Across the state, public school enrollment dropped by an unprecedented 160,000 students this year. Many still enrolled haven't been showing up. Officials say communication and outreach are keys for both the near future and post-pandemic.
Courtesy of ABC7 Eyewitness News By Brandy Hitt, Lisa Bartley and Grace Manthey May 3, 2021
ANAHEIM, Calif. (KABC) -- On a sunny weekday afternoon at Loara Elementary in Anaheim, third-grade teacher Megan Lee floats around her classroom helping her students with the floor plans of their "dream houses," a math lesson involving crayons and graph paper.
The kids sit at individual, spaced out plastic shield-clad desks, their masked faces bent over their papers as they draw boxes with labels like "game room," and "movie theater."
"I love them so much," Lee said. "They're so sweet online and in person...they're just such a light in this world. And they are the next generation growing up."
"You know, it's just such a joy to be teaching them," she added, laughing as she said she was starting to tear up.
Levi Leyva is one of Lee's students. Levi's father works in construction and his mother is a medical assistant at an imaging center. Both were lucky enough to keep their jobs during the COVID-19 pandemic, but couldn't work from home to help their son with his online school work.
"With the pandemic, his education definitely took a hit because we couldn't be there," said Levi's father, Guillermo Leyva.
When Leyva and his wife heard their son had been missing a lot of school, they were able to cut down on some work hours to be with Levi and help him catch up.
"The school was very supportive. They answered all of our questions, they taught us how to use the system and the platforms, and now he's doing good," said Leyva.
Lee said once she was able to communicate with Levi's parents about how her and the school could be a support system for the Leyva family, Levi became what she calls a "success story."
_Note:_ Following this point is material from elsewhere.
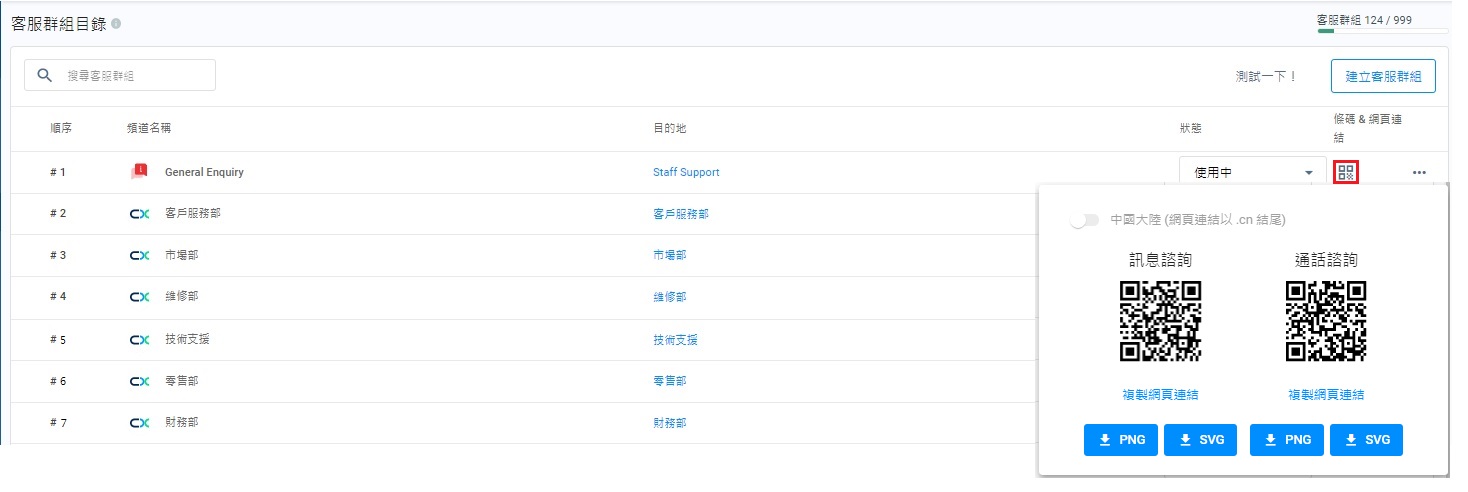Click the 建立客服群組 button
Screen dimensions: 1468x492
[x=1383, y=76]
"Seeing him in person on the days that he is here, he is confident. And he shows that, you know, he's willing to learn and he's willing to just want to be here and want to be the success story that he is," Lee said.
Increasing chronic absenteeism and decreasing enrollment
According to data from School Innovations and Achievement, a company that offers software and services to schools aimed at improving attendance, chronic absence rates increased by 39% from March 2020 to March 2021 across SI&A's 33 California school district partners in 18 counties. SI&A defines chronic absenteeism as missing more than 10% of the school year.
Hispanic and Black students had the highest rates of chronic absenteeism in March 2021, according to SI&A's numbers, which were presented at a State Attendance Review Board meeting in April. Latino students' chronic absenteeism rates were at nearly 21% and Black students at 30%. White students, for comparison, had chronic absenteeism rates of just about 12%.
"There's always been gaps and divides in education, the achievement gap attendance, gap, access gaps, income gaps, right?" said Erica Peterson, the National Education Manager at SI&A.